Tribulations d'une parisienne/eurasienne en Chine, dans la Caraïbe et ailleurs.
Réveil à 3h du matin pour regarder LE match de demi-finale Stade Français - Stade Toulousain. J'avais exceptionellement déserté mon campus pour aller dormir chez un ami, un grand chanceux abonné à TV5 Asie qui retransmettait le match. Manque de pot, à cause sûrement d'ondes négatives toulousaines envoyées au satellitte, l'image n'était pas très nette, genre pixellisée avec plein de carrés de couleurs sur l'écran. Hélas, Toulouse a profité de la situation alors que les supporters Asie du Stade Français s'abîmaient les yeux à déchiffrer les actions, Toulouse donc a réussi un dernier drop, le drop vainqueur à quelques minutes de la fin. Riko m'a promis un kleenex virtuel si le SF perdait. Snif snif, il m'a bien servi. Adieu au bouclier de Brennus! Je m'étais promis un maillot rose du SF si l'on gagnait. Ca sera pour l'an prochain.
Avec tout ça, quand à 5h Shanghai s'éveille mais que le match se termine re-dodo, petite sieste avant la messe de midi (trente). Puis déj en vitesse et récupérage de fringues pas exceptionelles au marché au tissu (là où il y a du tissu et des tailleurs qui font des trucs sur-mesure à l'arrache pour 3 kopecks -passage obligé pour moi car le prêt-à-porter chinois semble s'arrêter aux trucs de nains).
Sapristi il est déjà 4h passé. Vite vite je file à l'autre bout de la ville (j'étais au sud-sud-est et je file à l'ouest), retrouver deux oncles (et deux tantes), pour dîner. Après 3h à table (super bouffe) c'est à nouveau la course pour rentrer chez moi (au nord-nord-est) enfiler mon kimono et pédaler sec pour ne pas être trop en retard au kungfu. Retour enfin à minuit, quelle longue journée!

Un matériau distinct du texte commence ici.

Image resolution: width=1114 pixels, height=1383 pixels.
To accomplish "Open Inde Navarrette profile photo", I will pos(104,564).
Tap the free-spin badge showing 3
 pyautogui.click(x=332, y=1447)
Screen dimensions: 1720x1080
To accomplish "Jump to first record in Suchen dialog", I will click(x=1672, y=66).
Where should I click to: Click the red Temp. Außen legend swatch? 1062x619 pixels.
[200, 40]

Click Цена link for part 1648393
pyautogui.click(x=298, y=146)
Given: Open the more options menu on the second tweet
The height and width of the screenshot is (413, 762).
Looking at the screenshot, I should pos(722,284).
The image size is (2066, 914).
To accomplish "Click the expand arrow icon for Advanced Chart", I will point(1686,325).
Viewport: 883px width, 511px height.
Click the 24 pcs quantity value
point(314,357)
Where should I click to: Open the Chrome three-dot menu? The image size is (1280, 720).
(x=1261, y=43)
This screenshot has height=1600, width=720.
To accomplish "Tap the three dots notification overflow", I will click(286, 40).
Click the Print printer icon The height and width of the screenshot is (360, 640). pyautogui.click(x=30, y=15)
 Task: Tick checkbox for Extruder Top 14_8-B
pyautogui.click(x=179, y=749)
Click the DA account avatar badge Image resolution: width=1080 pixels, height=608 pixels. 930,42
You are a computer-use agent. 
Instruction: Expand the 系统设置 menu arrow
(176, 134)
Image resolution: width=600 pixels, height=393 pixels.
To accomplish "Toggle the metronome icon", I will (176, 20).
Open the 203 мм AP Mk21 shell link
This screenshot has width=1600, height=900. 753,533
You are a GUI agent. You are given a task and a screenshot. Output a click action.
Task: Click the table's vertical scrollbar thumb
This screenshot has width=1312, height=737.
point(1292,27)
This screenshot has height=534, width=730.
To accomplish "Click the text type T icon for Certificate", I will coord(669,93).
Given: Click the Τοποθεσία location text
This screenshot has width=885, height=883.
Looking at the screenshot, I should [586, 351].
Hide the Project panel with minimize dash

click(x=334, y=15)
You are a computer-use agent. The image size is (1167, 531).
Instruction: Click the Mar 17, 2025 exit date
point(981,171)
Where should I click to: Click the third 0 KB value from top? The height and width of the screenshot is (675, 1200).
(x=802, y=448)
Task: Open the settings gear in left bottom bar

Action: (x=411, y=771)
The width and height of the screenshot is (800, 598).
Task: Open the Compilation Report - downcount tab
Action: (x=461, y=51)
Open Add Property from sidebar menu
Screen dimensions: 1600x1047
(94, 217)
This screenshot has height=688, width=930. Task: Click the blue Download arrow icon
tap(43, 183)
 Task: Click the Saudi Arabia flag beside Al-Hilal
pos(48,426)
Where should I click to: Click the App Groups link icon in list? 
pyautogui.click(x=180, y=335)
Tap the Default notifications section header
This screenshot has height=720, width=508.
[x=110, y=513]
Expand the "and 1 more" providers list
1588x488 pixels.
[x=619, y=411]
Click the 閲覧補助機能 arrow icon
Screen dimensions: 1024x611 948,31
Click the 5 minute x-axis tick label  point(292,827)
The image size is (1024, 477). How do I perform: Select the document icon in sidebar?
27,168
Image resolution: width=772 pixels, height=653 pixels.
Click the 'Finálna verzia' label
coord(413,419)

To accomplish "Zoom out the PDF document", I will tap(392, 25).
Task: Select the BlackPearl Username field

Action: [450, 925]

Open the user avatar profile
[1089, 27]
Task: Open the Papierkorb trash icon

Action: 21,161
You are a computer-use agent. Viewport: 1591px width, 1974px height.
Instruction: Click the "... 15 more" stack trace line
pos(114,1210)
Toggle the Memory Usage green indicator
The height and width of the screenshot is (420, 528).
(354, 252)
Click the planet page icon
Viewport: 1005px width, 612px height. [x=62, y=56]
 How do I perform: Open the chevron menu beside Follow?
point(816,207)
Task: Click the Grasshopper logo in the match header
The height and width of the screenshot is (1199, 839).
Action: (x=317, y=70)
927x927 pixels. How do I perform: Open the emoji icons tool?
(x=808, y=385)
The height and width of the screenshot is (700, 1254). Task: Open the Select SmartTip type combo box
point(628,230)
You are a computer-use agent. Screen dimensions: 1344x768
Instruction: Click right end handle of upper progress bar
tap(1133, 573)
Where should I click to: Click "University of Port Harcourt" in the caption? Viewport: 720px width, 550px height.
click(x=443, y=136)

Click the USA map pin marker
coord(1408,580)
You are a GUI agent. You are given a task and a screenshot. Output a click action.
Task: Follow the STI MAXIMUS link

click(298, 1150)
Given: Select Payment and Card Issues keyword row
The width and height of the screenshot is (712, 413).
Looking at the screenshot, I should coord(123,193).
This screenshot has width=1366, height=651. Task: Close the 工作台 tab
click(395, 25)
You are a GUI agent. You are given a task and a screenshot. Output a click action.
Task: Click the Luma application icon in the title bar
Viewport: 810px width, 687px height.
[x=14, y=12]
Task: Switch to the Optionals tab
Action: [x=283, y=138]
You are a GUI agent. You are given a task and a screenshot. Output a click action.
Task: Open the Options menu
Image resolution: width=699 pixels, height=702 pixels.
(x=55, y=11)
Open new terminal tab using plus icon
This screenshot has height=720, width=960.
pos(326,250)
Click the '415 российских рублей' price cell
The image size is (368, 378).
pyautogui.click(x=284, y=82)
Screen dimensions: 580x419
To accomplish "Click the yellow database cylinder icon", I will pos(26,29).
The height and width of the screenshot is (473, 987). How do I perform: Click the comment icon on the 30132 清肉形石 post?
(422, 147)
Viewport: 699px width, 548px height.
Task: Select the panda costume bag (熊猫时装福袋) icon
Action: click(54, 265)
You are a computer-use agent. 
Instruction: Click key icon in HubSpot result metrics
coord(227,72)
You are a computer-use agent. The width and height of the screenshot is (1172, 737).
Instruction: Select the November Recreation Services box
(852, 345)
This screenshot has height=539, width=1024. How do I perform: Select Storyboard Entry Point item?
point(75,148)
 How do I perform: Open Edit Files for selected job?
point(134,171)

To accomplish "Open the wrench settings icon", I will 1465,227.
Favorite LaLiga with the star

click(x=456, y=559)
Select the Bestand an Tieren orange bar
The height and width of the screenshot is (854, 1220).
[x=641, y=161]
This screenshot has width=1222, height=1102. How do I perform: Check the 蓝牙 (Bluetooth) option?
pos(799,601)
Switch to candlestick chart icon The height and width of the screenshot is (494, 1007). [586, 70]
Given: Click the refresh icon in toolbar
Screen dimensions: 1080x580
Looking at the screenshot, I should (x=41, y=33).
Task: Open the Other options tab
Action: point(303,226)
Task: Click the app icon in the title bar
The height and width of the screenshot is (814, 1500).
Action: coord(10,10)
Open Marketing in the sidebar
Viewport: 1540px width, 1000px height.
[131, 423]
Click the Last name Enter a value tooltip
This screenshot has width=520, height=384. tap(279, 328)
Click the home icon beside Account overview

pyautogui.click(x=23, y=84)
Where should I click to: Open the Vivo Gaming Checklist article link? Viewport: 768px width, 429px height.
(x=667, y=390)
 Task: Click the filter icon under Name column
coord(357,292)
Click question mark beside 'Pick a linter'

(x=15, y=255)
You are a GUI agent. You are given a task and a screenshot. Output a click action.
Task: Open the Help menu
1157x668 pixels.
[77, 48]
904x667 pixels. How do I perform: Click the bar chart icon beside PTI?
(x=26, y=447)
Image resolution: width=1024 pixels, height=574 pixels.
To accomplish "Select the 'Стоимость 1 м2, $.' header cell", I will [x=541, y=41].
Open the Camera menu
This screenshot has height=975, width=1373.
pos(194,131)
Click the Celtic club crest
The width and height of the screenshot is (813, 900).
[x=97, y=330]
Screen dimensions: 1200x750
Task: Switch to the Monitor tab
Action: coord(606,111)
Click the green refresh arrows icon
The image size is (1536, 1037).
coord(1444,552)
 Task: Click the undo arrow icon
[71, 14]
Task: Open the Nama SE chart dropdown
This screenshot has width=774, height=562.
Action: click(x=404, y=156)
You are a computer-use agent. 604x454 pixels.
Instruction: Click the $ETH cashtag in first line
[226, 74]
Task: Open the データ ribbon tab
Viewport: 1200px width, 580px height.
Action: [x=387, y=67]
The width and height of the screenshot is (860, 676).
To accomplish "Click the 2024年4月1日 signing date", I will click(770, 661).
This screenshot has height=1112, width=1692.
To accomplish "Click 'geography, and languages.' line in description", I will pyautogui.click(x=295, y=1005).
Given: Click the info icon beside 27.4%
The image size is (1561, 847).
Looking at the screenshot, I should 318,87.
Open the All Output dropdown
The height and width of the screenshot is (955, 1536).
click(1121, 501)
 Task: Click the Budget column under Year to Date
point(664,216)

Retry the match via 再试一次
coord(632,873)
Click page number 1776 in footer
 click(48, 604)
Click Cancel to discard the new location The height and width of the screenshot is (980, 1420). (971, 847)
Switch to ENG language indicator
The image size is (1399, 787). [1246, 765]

Il paraît que Shanghai fait la moitié d'un département français moyen, intramuros ou en comptant la banlieue, je ne sais pas. Mais je vais traquer. C'est dingue. C'est vraiment immense et avec 30 millions d'habitants en plus, la moitié de la France!!!!
Petite pensée à ceux qui sont les routes de Chartres ce week-end, et aussi à ceux qui n'y sont pas.